» Assignment
Without the pictures, can you quote each line below exactly?

» Extracted entries
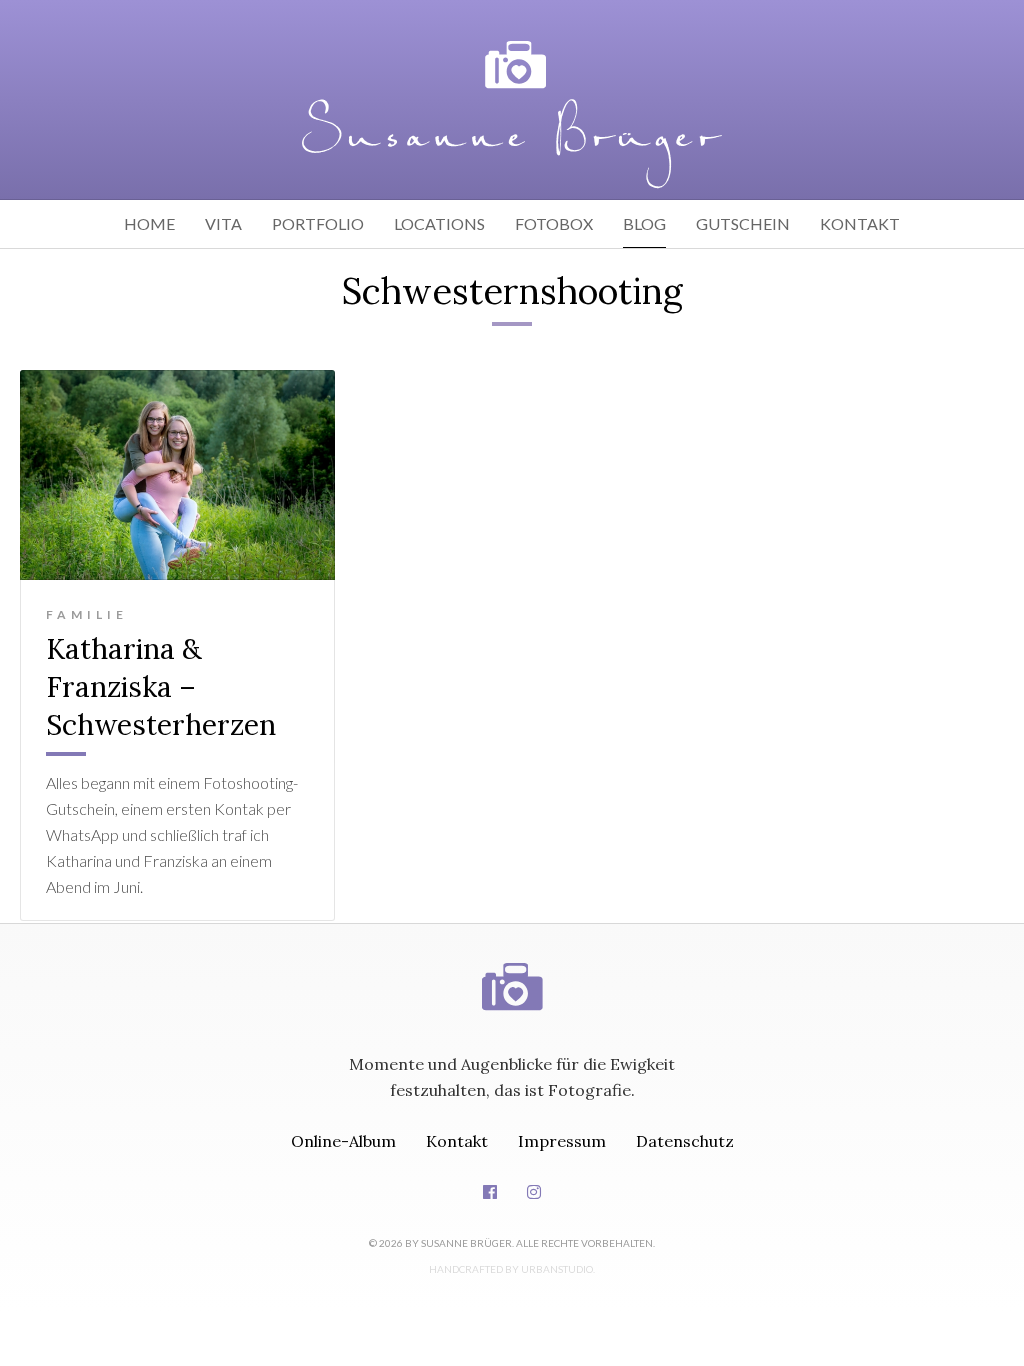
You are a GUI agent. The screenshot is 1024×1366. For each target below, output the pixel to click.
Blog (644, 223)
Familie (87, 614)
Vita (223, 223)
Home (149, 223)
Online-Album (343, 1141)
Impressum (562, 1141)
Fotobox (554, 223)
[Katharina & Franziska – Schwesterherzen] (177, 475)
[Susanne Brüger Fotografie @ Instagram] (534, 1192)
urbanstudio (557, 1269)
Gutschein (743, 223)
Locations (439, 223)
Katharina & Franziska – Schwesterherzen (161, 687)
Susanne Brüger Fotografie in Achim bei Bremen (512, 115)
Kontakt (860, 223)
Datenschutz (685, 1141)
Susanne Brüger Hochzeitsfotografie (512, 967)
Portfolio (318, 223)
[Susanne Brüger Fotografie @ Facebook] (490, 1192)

» Solved problem
You are a GUI agent. The screenshot is 1024×1366. For each target below, output the pixel to click.
Blog (644, 223)
Familie (87, 614)
Vita (223, 223)
Home (149, 223)
Online-Album (343, 1141)
Impressum (562, 1141)
Fotobox (554, 223)
[Katharina & Franziska – Schwesterherzen] (177, 475)
[Susanne Brüger Fotografie @ Instagram] (534, 1192)
urbanstudio (557, 1269)
Gutschein (743, 223)
Locations (439, 223)
Katharina & Franziska – Schwesterherzen (161, 687)
Susanne Brüger Fotografie in Achim bei Bremen (512, 115)
Kontakt (860, 223)
Datenschutz (685, 1141)
Susanne Brüger Hochzeitsfotografie (512, 967)
Portfolio (318, 223)
[Susanne Brüger Fotografie @ Facebook] (490, 1192)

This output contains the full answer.